If the Avg page load time of a web application is abnormally high, then you can compare the value of this measure with that of the Average service calls duration, Average IIS latency, and Average query duration measures of this test to know what exactly is delaying page loading – a slow browser? a slow front-end web server? inefficient queries to the backend database? or slow service calls?

SQL logical reads

Indicates the total number of 8 kilobyte blocks that this browser read from storage on the back-end database server.

Number

 

Average CPU megacycles

Indicates the average number of CPU mega cycles spent processing the requests to this browser in the client application on the front end web server.

Number

 

Total queries

Indicates the total number of database queries generated by requests to this browser.

Number

 

Average query duration

Indicates the average time taken for all backend database queries generated by requests from this user to this web site.

Secs

If the Avg page load time of a browser is abnormally high, then you can compare the value of this measure with that of the Average service calls duration, Average IIS latency, and Average CPU duration measures of this test to know what exactly is delaying page loading – a slow browser? a slow front-end web server? inefficient queries to the backend database? or slow service calls?

Average data consumed

Indicates the average bytes of data downloaded by the requests of this user.

KB

 

GET requests

Indicates the number of GET requests from this user to this site.

Number

 

POST requests

Indicates the number of POST requests from this user to this site.

Number

 

OPTION requests

Indicates the number of OPTION requests from this user to this site.

Number

 

300 responses

Indicates the number of responses for requests from this user that had a status code in the 300-399 range.

Number

300 responses could indicate page caching on the client browsers. Alternatively 300 responses could also indicate redirection of requests. A sudden change in this value could indicate a problem condition.

400 errors

Indicates the number responses for requests from this user that had a  status code in the range 400-499.

Number

A high value indicates a number of missing/error pages.

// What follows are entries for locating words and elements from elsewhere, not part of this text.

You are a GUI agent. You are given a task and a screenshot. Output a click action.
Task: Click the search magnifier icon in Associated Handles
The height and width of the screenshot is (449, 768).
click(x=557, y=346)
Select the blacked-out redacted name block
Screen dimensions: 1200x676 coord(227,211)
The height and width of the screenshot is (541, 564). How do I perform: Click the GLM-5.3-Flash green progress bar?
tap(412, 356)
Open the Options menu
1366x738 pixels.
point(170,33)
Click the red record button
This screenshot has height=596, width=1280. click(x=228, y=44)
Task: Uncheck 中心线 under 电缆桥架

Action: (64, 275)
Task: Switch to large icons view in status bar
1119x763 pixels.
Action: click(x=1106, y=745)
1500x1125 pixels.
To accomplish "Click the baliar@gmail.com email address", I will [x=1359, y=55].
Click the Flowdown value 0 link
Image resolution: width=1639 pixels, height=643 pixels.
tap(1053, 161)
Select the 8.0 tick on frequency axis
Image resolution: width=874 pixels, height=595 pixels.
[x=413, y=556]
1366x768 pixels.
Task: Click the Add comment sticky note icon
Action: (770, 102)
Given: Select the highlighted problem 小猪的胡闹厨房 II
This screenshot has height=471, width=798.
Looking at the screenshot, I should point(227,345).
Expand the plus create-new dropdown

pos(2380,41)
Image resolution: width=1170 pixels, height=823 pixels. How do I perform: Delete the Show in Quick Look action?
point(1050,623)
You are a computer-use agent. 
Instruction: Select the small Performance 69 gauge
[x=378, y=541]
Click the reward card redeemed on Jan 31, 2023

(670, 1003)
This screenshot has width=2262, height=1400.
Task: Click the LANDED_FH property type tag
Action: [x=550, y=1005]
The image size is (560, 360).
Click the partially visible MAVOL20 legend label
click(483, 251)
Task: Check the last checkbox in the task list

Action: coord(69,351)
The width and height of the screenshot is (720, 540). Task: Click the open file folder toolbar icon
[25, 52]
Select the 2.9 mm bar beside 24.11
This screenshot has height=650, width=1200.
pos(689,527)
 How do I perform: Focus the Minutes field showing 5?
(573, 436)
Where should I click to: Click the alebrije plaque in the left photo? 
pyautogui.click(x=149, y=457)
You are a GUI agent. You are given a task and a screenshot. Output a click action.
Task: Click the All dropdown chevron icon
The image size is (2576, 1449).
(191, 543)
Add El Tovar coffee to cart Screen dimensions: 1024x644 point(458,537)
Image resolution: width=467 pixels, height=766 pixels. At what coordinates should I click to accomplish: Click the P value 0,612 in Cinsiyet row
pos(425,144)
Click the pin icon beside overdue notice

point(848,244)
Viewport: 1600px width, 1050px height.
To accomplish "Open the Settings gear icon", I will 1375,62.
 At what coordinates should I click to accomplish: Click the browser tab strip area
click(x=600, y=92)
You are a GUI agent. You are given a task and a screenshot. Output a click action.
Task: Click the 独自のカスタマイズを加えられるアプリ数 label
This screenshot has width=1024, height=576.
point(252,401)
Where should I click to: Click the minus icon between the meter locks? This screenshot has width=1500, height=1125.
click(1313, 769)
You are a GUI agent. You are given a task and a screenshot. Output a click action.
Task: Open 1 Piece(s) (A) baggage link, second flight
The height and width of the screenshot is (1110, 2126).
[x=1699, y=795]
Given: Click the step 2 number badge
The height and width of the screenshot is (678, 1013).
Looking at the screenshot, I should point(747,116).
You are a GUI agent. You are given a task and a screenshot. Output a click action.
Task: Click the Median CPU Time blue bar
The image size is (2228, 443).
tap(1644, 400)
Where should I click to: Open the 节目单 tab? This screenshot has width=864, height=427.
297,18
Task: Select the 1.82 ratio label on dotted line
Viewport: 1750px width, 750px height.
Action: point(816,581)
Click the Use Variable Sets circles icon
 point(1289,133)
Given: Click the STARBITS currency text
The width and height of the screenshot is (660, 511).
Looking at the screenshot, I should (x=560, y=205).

Use the detailed diagnosis of this measure to know when each of the 400 errors occurred, which user experienced the error, when using what browser, from which machine. This information will greatly aid troubleshooting.

500 errors

Indicates the number of responses for requests from this user that had a status code in the range 500-599.

Number

Since responses with a status code of 500-600 indicate server side processing errors, a high value reflects an error condition.

Use the detailed diagnosis of this measure to know when each of the 500 errors occurred, which user experienced the error, when using what browser, from which machine. This information will greatly aid troubleshooting.